I FATTI – L’ultimo si è appunto verificato domenica, durante il match con il Cagliari. Alcuni ultrà laziali hanno tappezzato le barriere divisorie in plexiglass della curva Sud di adesivi antisemiti. Da «romanista ebreo» ad «Aronne Piperno romanista», fino al più pesante e grave: un fotomontaggio di Anna Frank con la maglia della Roma. A denunciare l’accaduto sono stati gli inservienti del Coni ieri mattina mentre effettuavano le pulizie degli spalti dello stadio. In un attimo la notizia si è diffusa, provocando le reazioni sdegnate, a partire dalla Comunità ebraica di Roma, la cui presidente Ruth Dureghello ha twittato: «Questa non è una curva, questo non è calcio, questo non è sport. Fuori gli antisemiti dagli stadi». Ferma pure la condanna di autorità istituzionali e sportive. Il presidente della Figc Carlo Tavecchio ha parlato di «atteggiamento inqualificabile che offende una comunità e tutto il nostro Paese». Mentre a tarda sera gli autori, il gruppo «Irriducibili Lazio», ha definito «contesto goliardico» il vergognoso gesto dell’Olimpico. Una definizione che, se possibile, peggiora lo scenario in cui è maturata la vicenda. La Figc aprirà oggi un’inchiesta. La Lazio, recidiva, rischia una stangata. Possibile che stavolta a essere chiuso sia l’intero stadio e non il solo settore interessato. Ma i tempi dell’indagine non saranno brevi. Il procuratore sportivo dovrà acquisire gli atti dalla Questura che, a sua volta, deve ancora fare luce sull’episodio. Stamani il presidente Lotito e una delegazione di calciatori si recheranno alla Sinagoga di Roma per deporre una corona di fiori in memoria delle vittime dell’antisemitismo. Un modo per dissociarsi da quanto accaduto.

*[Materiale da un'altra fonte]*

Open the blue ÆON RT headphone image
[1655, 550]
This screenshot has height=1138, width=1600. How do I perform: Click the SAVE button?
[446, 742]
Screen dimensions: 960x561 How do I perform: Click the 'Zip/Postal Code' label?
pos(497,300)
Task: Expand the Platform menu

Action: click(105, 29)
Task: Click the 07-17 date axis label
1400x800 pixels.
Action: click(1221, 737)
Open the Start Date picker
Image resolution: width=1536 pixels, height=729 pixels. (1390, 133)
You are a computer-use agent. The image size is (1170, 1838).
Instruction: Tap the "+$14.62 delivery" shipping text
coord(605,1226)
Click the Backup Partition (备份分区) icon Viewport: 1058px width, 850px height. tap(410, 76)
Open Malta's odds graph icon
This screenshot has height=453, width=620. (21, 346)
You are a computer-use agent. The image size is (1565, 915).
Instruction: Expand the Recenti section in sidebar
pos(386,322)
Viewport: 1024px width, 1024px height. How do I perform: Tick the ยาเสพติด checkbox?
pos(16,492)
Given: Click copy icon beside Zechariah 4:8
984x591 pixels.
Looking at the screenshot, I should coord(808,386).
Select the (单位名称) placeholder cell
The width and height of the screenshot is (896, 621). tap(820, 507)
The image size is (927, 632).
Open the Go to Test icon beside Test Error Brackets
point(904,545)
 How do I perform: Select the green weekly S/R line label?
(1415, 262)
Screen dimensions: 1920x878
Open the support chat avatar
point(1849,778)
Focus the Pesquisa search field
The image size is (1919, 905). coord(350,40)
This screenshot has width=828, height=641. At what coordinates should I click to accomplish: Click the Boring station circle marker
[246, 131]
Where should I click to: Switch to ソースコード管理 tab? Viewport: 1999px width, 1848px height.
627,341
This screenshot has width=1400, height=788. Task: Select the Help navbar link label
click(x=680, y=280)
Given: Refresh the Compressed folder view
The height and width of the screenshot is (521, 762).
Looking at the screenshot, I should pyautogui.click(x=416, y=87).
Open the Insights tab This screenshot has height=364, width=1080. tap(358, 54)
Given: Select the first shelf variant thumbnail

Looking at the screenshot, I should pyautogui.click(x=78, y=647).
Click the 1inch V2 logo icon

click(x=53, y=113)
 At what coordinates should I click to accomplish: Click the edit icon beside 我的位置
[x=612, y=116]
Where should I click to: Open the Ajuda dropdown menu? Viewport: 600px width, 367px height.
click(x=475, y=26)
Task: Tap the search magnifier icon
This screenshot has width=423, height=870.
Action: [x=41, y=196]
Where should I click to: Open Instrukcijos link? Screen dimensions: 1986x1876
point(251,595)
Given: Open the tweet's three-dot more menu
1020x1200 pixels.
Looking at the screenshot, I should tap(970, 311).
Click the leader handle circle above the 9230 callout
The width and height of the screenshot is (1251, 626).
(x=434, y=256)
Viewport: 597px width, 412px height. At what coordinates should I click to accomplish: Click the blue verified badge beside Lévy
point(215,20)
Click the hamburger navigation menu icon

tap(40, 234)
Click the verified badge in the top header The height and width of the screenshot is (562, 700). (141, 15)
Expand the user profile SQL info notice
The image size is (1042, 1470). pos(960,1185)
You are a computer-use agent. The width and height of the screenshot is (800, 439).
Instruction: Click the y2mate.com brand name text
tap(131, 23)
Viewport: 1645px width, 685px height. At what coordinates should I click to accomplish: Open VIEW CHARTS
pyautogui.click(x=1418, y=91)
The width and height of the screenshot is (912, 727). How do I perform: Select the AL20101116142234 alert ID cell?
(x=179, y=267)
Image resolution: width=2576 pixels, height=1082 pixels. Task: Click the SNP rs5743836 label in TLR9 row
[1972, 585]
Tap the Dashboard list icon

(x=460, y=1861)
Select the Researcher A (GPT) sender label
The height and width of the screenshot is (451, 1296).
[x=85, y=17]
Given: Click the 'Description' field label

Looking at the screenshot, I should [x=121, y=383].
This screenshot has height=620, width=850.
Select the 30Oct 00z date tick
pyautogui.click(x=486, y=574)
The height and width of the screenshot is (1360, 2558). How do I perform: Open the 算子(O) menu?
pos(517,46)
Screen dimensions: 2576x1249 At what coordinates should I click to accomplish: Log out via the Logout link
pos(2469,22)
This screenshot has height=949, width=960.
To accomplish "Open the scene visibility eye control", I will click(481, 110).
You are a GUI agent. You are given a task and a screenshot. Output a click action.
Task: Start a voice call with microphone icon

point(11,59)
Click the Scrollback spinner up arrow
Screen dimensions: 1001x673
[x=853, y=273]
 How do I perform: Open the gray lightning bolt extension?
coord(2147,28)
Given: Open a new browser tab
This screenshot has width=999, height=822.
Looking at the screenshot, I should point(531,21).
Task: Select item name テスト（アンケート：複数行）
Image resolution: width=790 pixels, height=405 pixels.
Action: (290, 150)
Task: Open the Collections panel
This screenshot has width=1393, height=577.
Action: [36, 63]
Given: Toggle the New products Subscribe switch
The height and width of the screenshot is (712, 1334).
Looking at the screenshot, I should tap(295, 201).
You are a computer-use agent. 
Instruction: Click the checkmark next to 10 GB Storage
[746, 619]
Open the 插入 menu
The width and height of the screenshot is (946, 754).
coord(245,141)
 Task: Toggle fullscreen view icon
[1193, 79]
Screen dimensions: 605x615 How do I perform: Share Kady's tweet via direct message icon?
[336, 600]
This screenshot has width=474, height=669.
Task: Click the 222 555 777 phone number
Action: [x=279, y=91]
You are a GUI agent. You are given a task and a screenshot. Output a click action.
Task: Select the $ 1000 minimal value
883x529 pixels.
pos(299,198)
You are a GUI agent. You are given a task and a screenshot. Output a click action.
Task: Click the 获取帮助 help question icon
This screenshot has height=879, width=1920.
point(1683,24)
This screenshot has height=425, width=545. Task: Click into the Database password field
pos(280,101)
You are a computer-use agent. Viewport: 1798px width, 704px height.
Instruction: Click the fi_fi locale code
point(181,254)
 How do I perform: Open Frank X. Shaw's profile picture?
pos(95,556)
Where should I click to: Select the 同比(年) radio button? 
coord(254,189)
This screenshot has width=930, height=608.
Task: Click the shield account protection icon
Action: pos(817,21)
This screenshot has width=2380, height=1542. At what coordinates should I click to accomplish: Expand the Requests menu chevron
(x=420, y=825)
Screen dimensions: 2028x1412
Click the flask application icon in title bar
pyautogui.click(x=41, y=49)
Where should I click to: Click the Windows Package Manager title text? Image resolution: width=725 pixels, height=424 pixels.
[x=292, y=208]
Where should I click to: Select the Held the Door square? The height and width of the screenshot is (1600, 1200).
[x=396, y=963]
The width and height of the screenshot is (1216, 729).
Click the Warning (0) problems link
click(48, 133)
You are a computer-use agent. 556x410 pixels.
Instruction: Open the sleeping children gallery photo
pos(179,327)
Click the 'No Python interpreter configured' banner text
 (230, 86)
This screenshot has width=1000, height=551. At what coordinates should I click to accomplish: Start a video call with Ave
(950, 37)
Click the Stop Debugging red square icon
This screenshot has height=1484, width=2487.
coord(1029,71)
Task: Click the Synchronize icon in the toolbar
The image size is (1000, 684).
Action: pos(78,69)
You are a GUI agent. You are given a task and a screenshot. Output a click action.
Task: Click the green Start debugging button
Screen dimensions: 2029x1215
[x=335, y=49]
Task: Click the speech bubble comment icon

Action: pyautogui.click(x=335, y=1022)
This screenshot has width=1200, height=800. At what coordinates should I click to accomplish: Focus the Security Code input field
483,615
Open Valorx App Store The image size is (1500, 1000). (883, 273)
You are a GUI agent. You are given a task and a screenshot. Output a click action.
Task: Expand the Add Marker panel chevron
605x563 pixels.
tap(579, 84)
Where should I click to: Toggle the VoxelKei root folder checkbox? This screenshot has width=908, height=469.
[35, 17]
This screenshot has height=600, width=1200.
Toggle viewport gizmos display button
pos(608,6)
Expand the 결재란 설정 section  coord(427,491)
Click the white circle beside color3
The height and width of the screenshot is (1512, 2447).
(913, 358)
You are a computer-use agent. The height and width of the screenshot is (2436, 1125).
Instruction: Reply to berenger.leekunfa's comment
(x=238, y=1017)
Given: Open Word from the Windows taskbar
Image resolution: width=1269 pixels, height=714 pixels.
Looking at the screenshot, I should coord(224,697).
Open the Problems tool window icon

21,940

I PRECEDENTI – A pesare, per la Lazio, sono i numerosi e gravi precedenti. Il club, nonostante i vari tentativi di prendere le distanze da certe manifestazioni, ha collezionato una serie-record di squalifiche in Italia e in Europa. La prima arrivò dopo il derby del 29 aprile 2001 proprio per uno striscione antisemita, oltre che di discriminazione razziale («squadra di negri, curva di ebrei», ai romanisti). Nei sedici anni successivi ne sono seguite altre, la maggior parte per buu razzisti, ma nel 2013 l’Uefa sanzionò i biancocelesti con due partite a porte chiuse per cori antisemiti durante Lazio-Tottenham. E nello stesso anno il derby-finale di Coppa Italia fu preceduto da un altro striscione antisemita: «La storia è sempre quella sul petto vuoi la stella». Le ultime squalifiche sono contemporanee. La Lazio ha giocato quest’anno (il 28 settembre) la prima partita di Europa League a porte chiuse per gli ululati dei suoi tifosi a Praga nel 2016. E quella con il Cagliari era la prima delle due partite con la Nord chiusa per altri ululati, nel match con il Sassuolo.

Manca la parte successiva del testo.